Title: USE OF A NOVEL PEDIATRIC BODY COMPOSITION TECHNIQUE FOR ASSESSING BODY FATNESS AND ITS CHANGES DURING THE FIRST 6 MONTHS OF LIFE Authors
|Yao, M - LIFE MEASUREMENT, INC|
|Shypailo, Roman - BAYLOR COLLEGE MED|
|Urlando, Allesandro - LIFE MEASUREMENT, INC|
Submitted to: Pediatric Academic Society
Publication Type: Abstract Only
Publication Acceptance Date: April 15, 2005
Publication Date: May 15, 2005
Citation: Yao, M., Heird, W.C., Wong, W.W., Shypailo, R.J., Urlando, A., Ellis, K.J. 2005. Use of a novel pediatric body composition technique for assessing body fatness and its changes during the first 6 months of life. Pediatric Academic Society 2005, 57:1458. Interpretive Summary: Not required for an abstract.

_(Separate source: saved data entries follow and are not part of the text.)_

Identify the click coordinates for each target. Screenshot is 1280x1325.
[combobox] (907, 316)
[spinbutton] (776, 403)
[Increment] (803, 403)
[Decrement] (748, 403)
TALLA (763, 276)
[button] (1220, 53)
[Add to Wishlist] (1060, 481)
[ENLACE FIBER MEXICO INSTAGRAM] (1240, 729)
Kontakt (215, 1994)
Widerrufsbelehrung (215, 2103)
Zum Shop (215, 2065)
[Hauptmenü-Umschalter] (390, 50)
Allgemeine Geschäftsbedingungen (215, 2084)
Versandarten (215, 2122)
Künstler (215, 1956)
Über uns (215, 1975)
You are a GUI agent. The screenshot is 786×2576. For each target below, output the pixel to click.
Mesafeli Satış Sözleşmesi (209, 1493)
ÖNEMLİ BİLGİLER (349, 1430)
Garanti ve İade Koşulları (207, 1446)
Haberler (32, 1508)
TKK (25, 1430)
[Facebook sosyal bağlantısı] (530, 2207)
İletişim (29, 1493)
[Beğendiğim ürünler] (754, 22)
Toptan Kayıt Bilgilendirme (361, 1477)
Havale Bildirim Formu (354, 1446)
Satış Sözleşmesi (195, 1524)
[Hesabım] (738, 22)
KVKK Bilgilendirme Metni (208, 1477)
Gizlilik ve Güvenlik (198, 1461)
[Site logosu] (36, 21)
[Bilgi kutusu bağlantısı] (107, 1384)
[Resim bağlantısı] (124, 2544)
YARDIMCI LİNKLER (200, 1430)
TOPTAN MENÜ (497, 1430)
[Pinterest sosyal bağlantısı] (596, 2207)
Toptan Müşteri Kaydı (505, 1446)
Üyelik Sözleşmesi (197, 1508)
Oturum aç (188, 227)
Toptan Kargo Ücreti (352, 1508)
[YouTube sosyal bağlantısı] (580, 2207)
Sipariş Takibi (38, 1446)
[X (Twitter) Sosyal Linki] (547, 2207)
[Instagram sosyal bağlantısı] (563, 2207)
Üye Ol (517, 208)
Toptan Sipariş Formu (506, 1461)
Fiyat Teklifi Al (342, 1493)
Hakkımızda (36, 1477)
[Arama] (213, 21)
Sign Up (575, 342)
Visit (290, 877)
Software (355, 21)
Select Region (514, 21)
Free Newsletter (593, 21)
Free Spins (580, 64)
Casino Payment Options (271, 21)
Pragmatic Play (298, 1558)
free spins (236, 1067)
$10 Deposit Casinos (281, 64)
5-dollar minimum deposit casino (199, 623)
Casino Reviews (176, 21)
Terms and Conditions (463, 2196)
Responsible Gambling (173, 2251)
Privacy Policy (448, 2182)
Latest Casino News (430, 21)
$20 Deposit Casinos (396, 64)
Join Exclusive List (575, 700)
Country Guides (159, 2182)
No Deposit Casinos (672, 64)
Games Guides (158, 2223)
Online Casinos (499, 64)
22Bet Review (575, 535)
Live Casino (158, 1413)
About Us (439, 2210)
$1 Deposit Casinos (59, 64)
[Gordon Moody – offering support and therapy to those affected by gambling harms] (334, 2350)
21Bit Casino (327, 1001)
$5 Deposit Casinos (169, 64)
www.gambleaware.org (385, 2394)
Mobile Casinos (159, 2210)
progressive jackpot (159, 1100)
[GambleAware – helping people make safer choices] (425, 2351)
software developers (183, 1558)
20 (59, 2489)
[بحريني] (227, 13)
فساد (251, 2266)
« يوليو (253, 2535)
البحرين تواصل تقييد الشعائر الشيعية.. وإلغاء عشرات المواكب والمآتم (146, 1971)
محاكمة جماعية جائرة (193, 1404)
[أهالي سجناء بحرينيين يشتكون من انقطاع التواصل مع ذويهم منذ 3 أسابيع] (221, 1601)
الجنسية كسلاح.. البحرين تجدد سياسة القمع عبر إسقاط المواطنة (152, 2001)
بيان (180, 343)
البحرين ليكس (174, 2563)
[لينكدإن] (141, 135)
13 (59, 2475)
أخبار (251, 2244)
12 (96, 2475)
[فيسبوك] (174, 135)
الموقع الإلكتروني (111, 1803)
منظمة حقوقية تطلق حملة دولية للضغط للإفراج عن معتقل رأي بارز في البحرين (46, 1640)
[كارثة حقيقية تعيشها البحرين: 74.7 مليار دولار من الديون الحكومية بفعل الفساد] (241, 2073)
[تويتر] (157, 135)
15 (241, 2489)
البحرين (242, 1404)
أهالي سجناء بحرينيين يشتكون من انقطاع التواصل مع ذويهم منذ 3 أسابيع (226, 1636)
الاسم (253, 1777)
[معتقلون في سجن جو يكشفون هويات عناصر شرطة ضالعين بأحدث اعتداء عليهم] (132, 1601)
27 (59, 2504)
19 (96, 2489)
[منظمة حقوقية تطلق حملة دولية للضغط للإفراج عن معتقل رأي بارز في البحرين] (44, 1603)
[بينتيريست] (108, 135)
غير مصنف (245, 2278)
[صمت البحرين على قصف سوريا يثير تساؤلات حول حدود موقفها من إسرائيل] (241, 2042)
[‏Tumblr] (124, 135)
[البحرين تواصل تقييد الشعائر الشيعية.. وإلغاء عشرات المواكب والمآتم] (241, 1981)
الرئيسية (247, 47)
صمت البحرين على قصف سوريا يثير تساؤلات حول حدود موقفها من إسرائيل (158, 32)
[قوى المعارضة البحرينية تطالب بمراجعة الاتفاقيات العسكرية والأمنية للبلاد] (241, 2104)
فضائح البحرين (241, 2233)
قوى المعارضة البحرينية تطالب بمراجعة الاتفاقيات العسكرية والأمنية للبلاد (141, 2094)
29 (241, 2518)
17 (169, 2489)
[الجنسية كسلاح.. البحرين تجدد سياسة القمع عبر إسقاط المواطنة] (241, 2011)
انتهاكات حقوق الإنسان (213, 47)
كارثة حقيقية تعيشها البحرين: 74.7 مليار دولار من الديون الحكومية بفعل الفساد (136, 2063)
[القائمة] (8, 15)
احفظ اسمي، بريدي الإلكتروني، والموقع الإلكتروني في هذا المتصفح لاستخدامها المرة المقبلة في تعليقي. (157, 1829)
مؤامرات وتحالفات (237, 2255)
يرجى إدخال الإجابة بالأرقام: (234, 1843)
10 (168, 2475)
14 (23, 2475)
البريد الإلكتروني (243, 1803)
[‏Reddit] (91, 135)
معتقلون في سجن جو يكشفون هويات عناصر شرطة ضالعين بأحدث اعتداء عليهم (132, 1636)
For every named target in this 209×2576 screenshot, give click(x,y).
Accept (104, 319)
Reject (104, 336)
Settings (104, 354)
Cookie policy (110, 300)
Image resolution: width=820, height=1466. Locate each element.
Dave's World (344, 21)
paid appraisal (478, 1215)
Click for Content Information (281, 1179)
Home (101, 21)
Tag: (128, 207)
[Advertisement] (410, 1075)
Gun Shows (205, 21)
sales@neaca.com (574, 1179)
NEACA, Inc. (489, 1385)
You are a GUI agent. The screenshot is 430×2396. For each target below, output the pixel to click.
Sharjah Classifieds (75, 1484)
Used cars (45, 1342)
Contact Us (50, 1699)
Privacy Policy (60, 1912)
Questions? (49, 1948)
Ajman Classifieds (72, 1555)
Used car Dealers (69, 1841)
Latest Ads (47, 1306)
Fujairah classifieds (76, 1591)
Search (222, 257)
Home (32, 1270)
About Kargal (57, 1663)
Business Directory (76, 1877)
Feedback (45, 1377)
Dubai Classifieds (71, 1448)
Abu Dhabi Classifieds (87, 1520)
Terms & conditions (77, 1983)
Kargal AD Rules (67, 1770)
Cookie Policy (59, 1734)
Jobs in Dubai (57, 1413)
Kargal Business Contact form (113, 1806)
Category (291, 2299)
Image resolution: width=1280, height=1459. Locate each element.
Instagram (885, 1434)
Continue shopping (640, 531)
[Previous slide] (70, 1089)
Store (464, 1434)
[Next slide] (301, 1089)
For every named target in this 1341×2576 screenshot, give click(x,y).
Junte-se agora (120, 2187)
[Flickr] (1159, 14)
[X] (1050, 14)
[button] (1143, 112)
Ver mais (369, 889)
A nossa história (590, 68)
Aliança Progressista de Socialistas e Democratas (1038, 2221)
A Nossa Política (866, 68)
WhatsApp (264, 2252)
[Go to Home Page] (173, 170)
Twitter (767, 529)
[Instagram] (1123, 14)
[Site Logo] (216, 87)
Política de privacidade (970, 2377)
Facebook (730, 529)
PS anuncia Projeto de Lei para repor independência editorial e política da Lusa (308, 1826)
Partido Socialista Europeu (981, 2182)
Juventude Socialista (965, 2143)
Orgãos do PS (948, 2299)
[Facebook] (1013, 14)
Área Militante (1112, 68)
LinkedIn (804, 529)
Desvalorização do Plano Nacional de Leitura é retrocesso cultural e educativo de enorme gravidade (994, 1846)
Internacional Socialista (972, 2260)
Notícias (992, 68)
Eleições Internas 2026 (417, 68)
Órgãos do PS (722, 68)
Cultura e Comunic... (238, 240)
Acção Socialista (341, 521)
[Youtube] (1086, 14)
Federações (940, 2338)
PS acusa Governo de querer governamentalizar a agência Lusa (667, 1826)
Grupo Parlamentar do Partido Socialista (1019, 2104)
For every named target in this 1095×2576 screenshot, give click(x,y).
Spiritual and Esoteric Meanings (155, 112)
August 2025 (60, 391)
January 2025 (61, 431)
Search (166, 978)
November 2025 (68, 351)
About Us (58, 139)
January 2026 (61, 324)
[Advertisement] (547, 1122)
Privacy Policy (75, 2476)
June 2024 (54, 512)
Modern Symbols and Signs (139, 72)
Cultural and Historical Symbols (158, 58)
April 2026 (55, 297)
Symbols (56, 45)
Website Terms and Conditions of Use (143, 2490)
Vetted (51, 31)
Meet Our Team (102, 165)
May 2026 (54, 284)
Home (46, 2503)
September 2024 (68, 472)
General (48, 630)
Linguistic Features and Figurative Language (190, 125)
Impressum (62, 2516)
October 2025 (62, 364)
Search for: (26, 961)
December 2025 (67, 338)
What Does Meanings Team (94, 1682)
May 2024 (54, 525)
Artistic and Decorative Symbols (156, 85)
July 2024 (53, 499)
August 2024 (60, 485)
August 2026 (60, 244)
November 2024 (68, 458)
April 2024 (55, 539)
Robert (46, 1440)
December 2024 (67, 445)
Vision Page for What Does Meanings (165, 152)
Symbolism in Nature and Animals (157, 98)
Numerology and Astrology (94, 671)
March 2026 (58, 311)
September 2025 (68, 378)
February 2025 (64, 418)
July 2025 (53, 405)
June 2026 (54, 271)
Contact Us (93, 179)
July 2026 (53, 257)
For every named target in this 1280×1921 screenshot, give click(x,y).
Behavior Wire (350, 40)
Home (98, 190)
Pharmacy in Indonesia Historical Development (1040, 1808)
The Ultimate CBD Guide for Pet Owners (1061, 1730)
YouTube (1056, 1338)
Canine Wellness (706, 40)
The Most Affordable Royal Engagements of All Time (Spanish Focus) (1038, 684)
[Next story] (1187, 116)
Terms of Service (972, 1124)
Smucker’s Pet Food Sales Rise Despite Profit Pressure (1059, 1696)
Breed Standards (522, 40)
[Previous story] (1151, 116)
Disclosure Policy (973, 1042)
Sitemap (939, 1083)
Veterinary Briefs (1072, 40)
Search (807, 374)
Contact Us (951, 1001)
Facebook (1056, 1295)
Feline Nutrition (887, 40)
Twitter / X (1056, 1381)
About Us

Technical Abstract: Clinical assessment of infant growth and nutritional status is enhanced by accurate measurement of body composition and its changes over time. OBJECTIVE: To evaluate the accuracy of an air-displacement plethysmograph, the PEA POD® Infant Body Composition System (Life Measurement, Inc., Concord, CA), for determining percent body fat (%BF) and its changes over time against a criterion four-compartment (4C) model in an infant population. %BF by PEA POD, total body water by deuterium dilution, bone mineral content by dual-energy x-ray absorptiometry (DXA), and total body potassium by whole body counter were measured in 35 infants (2.7-23.0 wks) at their initial visit (baseline). 13 of these infants (2.7-12.6 wks) also completed a second visit after 1.5-mo. We compared %BF estimates from PEA POD and 4C model in 35 infants at baseline, and then examined whether PEA POD and 4C model detected similar %BF changes in the 13 infants who completed the follow-up visit. At baseline, mean %BF by PEA POD did not differ significantly from that by 4C model (17.7±5.4 vs. 18.1±6.7, P=0.60), while there was a significant difference between %BF by DXA and 4C model (22.5±7.7 vs. 18.1±6.7, P<0.01). The regression for %BF by 4C model vs. PEA POD did not significantly deviate from the line of identity (R2=0.7, SEE=4.0), while the regression for %BF by 4C model vs. DXA significantly deviated from the line of identity (R2=0.5, SEE=4.9). In the 13 infants who completed the follow-up visit, neither significant main effect of method (PEA POD vs. 4C model) (P=0.83) nor significant interaction between method and time (P=0.75) on %BF was detected, based on repeated measures ANOVA. This indicated that PEA POD and 4C model not only gave comparable estimates of %BF, but also measured longitudinal changes in %BF to the same extent and with similar sensitivity. However, %BF estimates from DXA and 4C model were significantly different from a cross-sectional comparison (P<0.01), although they detected similar changes in %BF (P=0.90). When compared to a 4C model, the PEA POD provides an accurate assessment of %BF and its changes over time in infants, and appears more accurate than DXA.